The Union accepted that its ban on pro-life groups has been discriminatory and a violation of freedom of speech following a challenge from the pro-life Strathclyde Students for Life group.
Lifting the ban has been acknowledged as “a victory for academic freedom”.
‘Inaccurate and discriminatory’
In 2015, the Strathclyde Students for Life group applied to be affiliated with the Students’ Union to promote the dignity of human life from conception.
This application was denied by the University of Strathclyde SU which claimed: “Allowing an anti-choice group to form would be a barrier to freedom, equality and body autonomy for those with uteruses on campus.”
The pro-life group called these assertions ‘inaccurate’ and ‘discriminatory’.
President of the pro-life group, Catherine Farrelly, said: “We only want to start a conversation about life ethics on campus, to discuss the moral and ethical issues surrounding abortion and euthanasia”.

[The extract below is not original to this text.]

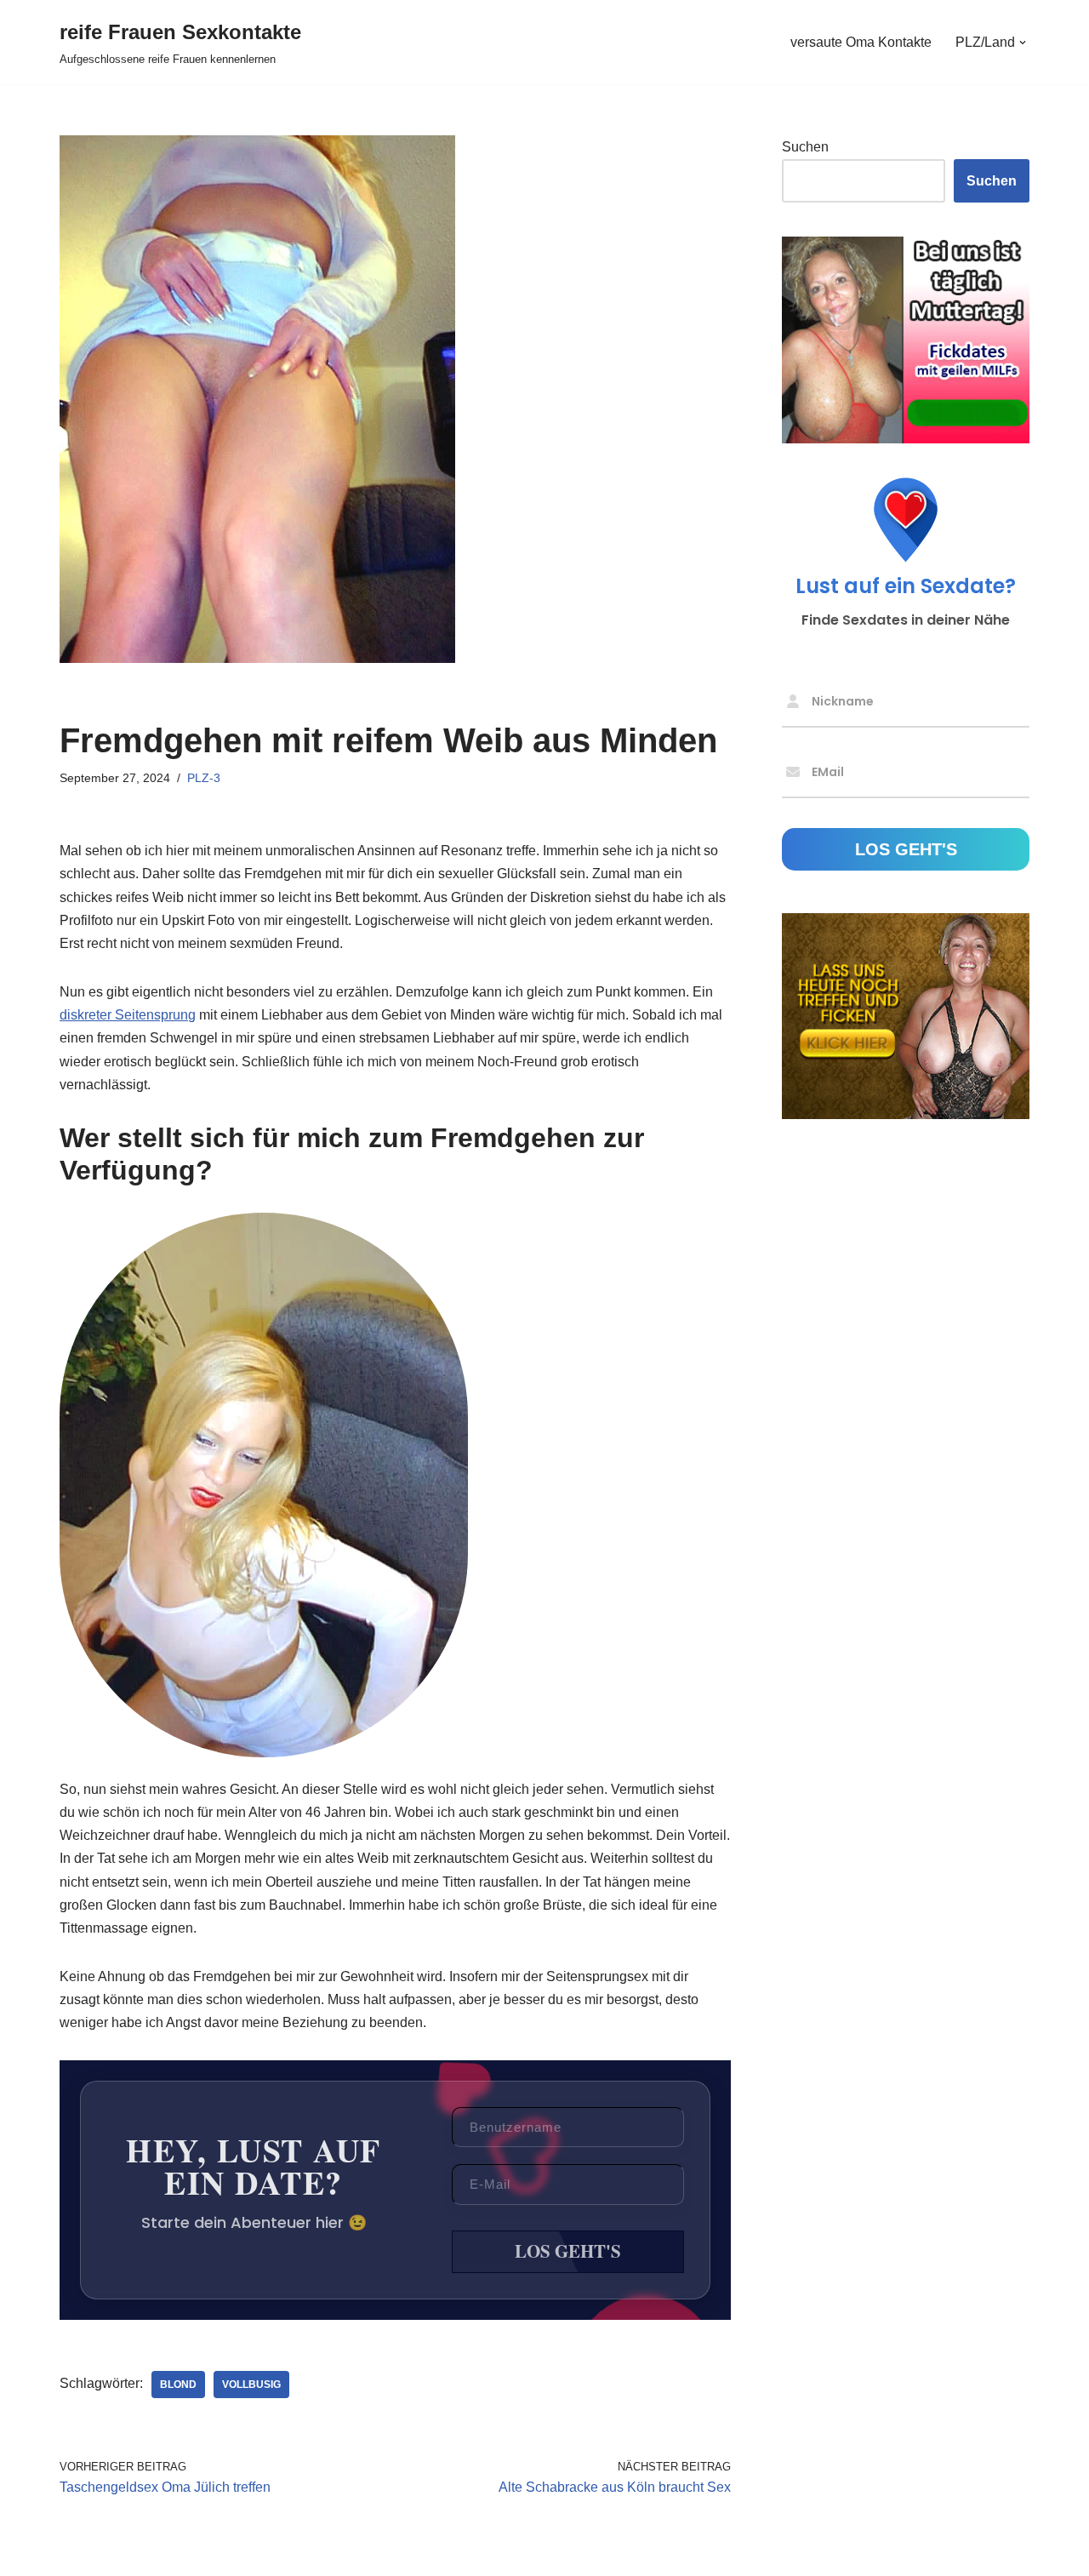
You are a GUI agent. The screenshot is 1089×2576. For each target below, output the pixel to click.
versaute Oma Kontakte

The group challenged the SU policy and the grounds that it breeched their human rights to freedom of expression and discriminated against them contrary to the Equality Act.
A member of the group, Jamie McGowan said: “Ultimately, this is a victory for academic freedom: universities are meant to be bastions of free thought.”
“The ‘no-platform’ clause discriminated against a group of students because of their beliefs and, as the case law on this matter tells us, ‘philosophical beliefs’ such as opposition to abortion are protected from discrimination”.
John Deighan of the Society for the Protection of Unborn Children (SPUC) Scotland said the outcome “is a hopeful sign that intolerance to differing views on abortion and other socially contentious issues will no longer be permitted to silence reasoned debate.
“Those who hold the pro-life position have no fear of genuine debate and of all places a university should be a place which welcomes such an attitude.”